The response must consist of the lines below from the one with "Collapse the 基础管理 tree node" through the one with "This screenshot has width=2510, height=789.", exactly as they appear and with both ends kept.

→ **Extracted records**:
+++

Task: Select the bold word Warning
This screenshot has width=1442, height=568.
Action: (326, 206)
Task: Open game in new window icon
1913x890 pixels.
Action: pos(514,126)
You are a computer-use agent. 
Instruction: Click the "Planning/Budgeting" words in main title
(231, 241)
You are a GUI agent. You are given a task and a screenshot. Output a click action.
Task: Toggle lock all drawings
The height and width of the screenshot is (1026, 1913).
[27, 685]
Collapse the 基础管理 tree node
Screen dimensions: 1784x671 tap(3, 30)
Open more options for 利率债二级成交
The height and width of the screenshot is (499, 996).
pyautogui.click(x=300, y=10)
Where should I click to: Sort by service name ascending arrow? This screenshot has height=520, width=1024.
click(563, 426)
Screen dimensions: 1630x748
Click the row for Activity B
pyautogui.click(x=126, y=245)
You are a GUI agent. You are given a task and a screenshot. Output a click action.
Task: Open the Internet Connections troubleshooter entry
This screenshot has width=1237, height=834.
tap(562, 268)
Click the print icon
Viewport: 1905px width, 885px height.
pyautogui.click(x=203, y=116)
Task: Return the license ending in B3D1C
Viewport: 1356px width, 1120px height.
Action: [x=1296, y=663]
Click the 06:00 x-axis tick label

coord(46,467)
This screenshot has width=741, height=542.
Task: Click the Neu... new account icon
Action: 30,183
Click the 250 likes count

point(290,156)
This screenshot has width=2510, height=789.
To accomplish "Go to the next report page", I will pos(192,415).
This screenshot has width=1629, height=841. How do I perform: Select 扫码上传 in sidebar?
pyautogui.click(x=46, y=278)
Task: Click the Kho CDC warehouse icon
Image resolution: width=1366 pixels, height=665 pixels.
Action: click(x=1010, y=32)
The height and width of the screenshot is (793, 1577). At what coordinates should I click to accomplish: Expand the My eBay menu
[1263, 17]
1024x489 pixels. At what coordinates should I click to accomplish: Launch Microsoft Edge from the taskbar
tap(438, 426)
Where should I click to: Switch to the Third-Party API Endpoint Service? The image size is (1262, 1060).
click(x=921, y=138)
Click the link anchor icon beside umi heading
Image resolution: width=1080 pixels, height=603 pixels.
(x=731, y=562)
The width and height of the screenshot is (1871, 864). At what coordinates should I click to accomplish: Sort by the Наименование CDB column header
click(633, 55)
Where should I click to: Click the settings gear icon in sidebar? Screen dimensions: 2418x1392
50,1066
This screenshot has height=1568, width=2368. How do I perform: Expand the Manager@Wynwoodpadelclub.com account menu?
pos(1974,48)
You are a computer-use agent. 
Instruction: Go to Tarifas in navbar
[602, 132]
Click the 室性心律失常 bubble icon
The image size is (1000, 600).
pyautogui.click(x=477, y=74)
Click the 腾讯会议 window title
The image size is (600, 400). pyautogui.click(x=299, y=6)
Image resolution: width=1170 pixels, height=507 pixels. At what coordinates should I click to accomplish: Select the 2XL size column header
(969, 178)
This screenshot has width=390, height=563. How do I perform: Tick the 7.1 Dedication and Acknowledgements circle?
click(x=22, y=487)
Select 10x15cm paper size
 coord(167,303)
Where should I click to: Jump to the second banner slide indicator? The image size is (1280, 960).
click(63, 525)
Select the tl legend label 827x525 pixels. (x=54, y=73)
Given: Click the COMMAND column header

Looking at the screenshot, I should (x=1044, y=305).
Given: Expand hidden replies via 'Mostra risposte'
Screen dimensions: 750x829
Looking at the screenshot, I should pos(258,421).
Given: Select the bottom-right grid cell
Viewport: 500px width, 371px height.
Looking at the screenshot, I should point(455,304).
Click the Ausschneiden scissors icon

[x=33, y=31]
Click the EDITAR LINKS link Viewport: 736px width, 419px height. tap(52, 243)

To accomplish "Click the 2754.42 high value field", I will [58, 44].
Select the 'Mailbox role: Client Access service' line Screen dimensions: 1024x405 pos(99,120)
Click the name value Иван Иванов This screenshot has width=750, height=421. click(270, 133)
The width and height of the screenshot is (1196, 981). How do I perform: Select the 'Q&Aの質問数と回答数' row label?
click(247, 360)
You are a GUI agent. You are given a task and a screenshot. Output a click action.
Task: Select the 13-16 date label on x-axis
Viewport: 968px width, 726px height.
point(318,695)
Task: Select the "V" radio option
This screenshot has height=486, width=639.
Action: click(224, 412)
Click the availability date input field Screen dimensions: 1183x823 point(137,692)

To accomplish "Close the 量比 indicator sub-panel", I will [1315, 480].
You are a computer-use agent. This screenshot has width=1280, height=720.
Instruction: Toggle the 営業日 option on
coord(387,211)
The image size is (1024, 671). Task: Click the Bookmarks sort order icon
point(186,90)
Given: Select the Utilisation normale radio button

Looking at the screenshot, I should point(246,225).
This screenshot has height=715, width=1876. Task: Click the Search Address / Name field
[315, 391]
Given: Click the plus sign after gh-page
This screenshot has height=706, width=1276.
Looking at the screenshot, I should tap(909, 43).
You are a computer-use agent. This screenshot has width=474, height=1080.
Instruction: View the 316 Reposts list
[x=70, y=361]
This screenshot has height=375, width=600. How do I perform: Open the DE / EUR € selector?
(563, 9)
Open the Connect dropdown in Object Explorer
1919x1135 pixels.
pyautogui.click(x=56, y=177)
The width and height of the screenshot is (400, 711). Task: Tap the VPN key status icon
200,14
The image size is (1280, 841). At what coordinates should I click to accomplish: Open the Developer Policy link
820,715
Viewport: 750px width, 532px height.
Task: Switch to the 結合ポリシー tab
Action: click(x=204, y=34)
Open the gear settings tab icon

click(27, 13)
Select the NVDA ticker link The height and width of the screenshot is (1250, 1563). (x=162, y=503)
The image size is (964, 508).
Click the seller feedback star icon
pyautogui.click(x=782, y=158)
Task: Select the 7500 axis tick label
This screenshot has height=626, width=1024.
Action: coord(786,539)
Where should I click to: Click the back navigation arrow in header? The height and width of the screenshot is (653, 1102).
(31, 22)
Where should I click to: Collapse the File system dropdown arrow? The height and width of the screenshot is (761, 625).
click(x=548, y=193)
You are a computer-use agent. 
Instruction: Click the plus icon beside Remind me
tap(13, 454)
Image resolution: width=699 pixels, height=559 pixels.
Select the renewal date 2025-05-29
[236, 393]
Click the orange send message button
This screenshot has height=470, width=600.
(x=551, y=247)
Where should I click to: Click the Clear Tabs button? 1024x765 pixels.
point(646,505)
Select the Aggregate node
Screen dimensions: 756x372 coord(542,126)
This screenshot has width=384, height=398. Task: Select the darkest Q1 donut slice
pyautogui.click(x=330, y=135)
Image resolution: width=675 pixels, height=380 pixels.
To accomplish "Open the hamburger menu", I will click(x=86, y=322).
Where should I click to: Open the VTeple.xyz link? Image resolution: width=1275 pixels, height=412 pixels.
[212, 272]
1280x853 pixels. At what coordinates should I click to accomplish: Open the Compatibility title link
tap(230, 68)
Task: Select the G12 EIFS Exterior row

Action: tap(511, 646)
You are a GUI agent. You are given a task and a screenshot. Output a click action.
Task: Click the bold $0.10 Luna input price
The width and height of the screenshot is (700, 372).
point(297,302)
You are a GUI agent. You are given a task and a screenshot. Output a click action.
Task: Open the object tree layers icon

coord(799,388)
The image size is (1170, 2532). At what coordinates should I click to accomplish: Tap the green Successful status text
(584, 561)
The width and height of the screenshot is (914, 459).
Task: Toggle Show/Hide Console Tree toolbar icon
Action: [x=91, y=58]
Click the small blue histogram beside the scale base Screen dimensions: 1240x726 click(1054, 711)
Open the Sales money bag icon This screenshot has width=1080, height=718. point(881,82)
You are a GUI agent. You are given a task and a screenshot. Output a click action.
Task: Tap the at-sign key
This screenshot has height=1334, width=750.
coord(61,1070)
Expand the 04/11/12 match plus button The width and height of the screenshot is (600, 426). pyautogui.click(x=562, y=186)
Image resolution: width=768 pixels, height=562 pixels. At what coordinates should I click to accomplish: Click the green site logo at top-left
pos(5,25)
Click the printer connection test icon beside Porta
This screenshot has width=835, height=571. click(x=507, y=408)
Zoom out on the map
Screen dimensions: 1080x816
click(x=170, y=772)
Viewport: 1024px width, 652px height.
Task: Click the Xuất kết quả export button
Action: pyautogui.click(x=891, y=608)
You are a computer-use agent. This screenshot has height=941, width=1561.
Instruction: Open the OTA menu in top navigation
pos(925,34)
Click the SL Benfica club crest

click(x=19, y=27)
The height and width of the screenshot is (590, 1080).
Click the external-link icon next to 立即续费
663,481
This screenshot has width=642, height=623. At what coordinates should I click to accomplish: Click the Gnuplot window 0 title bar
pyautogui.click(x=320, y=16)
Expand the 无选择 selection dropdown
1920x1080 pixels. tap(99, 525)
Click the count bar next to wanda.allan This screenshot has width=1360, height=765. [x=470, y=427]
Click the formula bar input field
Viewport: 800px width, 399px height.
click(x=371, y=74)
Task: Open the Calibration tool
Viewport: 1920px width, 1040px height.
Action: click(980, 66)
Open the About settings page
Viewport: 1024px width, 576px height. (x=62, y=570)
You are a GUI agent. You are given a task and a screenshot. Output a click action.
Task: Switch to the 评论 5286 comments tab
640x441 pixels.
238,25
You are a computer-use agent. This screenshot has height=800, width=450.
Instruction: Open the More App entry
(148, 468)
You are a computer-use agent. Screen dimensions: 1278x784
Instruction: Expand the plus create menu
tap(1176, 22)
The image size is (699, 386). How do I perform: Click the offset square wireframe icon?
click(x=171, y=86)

+++

→ **ANSWER FOR THIS EXERCISE**:
Collapse the 基础管理 tree node
Screen dimensions: 1784x671 tap(3, 30)
Open more options for 利率债二级成交
The height and width of the screenshot is (499, 996).
pyautogui.click(x=300, y=10)
Where should I click to: Sort by service name ascending arrow? This screenshot has height=520, width=1024.
click(563, 426)
Screen dimensions: 1630x748
Click the row for Activity B
pyautogui.click(x=126, y=245)
You are a GUI agent. You are given a task and a screenshot. Output a click action.
Task: Open the Internet Connections troubleshooter entry
This screenshot has width=1237, height=834.
tap(562, 268)
Click the print icon
Viewport: 1905px width, 885px height.
pyautogui.click(x=203, y=116)
Task: Return the license ending in B3D1C
Viewport: 1356px width, 1120px height.
Action: [x=1296, y=663]
Click the 06:00 x-axis tick label

coord(46,467)
This screenshot has width=741, height=542.
Task: Click the Neu... new account icon
Action: 30,183
Click the 250 likes count

point(290,156)
This screenshot has width=2510, height=789.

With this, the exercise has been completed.